The closest I managed to get is with this:
>>> sub = SensorData.objects.values('sensor_id', 'value').filter(sensor_id=OuterRef('pk')).order_by('-timestamp')[:1]
>>> Sensor.objects.annotate(data_id=Subquery(sub.values('sensor_id'))).filter(id=F('data_id')).values(...)
However it has two problems:
It does not include the sensors that do not yet have any values in SensorsData
If i include the SensorData.values field into the .values() I start to get previously recorded values of the sensors
If someone could please show me how to do it, or at least tell me what I am doing wrong I will be very grateful!
Thanks!
P.S. Please excuse my grammar and spelling errors, I am writing this in the middle of the night and I am tired.
EDIT:
Based on the answers I should clarify:
I only want the latest sensor value for each sensor. For example I have In sensordata:
id | sensor_id | value | timestamp|
1 | 1 | 2 | <today> |
2 | 1 | 5 | <yesterday>|
3 | 2 | 3 | <yesterday>|
Only the latest should be returned for each sensor_id:
id | sensor_id | value | timestamp |
1 | 1 | 2 | <today> |
3 | 2 | 3 | <yesterday>|
Or if the sensor does not yet have any data in this table, I waant the query to return a record of it with "null" for value and timestamp (basically the left join in my SQL query).
EDIT2:
Based on #ivissani 's answer, I managed to produce this:
>>> latest_sensor_data = Sensor.objects.annotate(is_latest=~Exists(SensorData.objects.filter(sensor=OuterRef('id'),timestamp__gt=OuterRef('sensordata__timestamp')))).filter(is_latest=True)

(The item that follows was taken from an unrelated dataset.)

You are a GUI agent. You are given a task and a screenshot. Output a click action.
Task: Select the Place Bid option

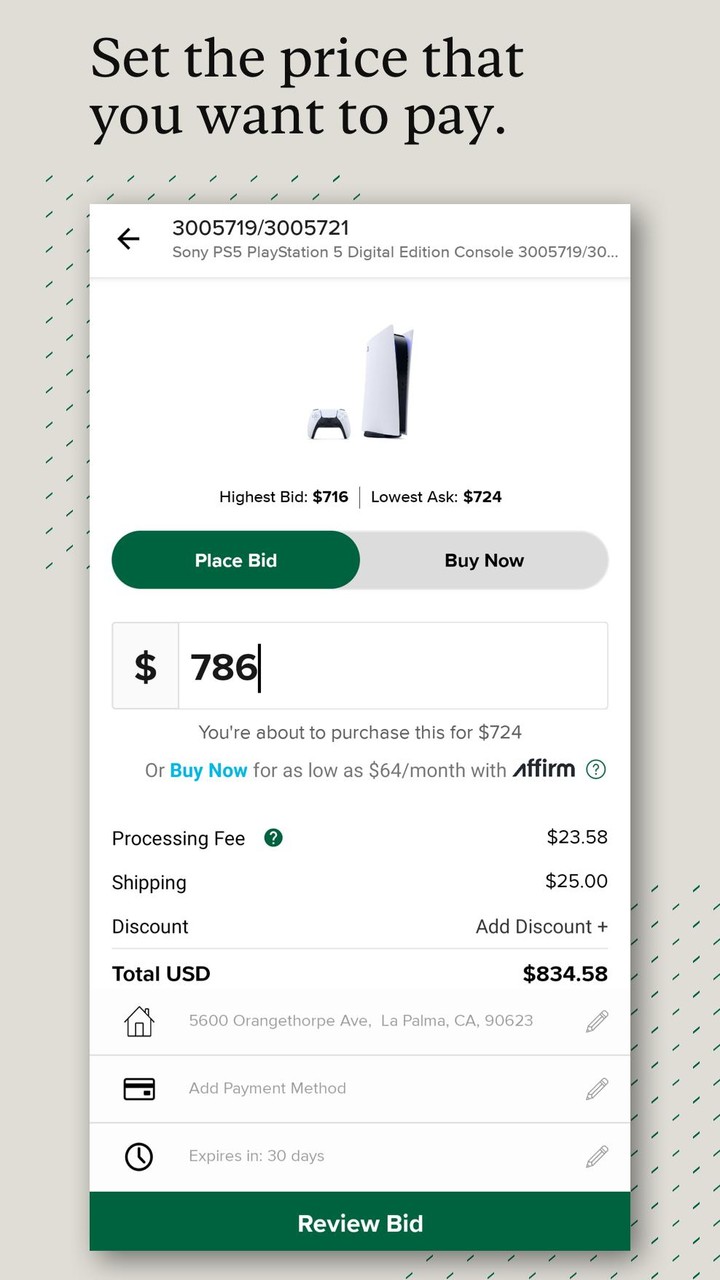pos(235,560)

>>> user_devices = latest_sensor_data.filter(device__user=1)
>>> for x in user_devices.values_list('device__name','sensor_type__name', 'gpio_port','sensordata__value', 'sensor_type__unit__name', 'sensordata__timestamp').order_by('device__name'):
... print(x)
Which seems to do the job.
This is the SQL it produces:
SELECT
"devices_device"."name",
"devices_sensortype"."name",
"devices_sensor"."gpio_port",
"devices_sensordata"."value",
"devices_unit"."name",
"devices_sensordata"."timestamp"
FROM
"devices_sensor"
LEFT OUTER JOIN "devices_sensordata" ON (
"devices_sensor"."id" = "devices_sensordata"."sensor_id"
)
INNER JOIN "devices_device" ON (
"devices_sensor"."device_id" = "devices_device"."id"
)
INNER JOIN "devices_sensortype" ON (
"devices_sensor"."sensor_type_id" = "devices_sensortype"."id"
)
INNER JOIN "devices_unit" ON (
"devices_sensortype"."unit_id" = "devices_unit"."id"
)
WHERE
(
NOT EXISTS(
SELECT
U0."id",
U0."sensor_id",
U0."value",
U0."timestamp"
FROM
"devices_sensordata" U0
WHERE
(
U0."sensor_id" = ("devices_sensor"."id")
AND U0."timestamp" > ("devices_sensordata"."timestamp")
)
) = True
AND "devices_device"."user_id" = 1
)
ORDER BY
"devices_device"."name" ASC
Actually your query is rather simple, the only complex part is to establish which SensorData is the latest for each Sensor. I would go by using annotations and an Exists subquery in the following way
latest_data = SensorData.objects.annotate(
is_latest=~Exists(
SensorData.objects.filter(sensor=OuterRef('sensor'),
timestamp__gt=OuterRef('timestamp'))
)
).filter(is_latest=True)
Then it's just a matter of filtering this queryset by user in the following way:
certain_user_latest_data = latest_data.filter(sensor__device__user=certain_user)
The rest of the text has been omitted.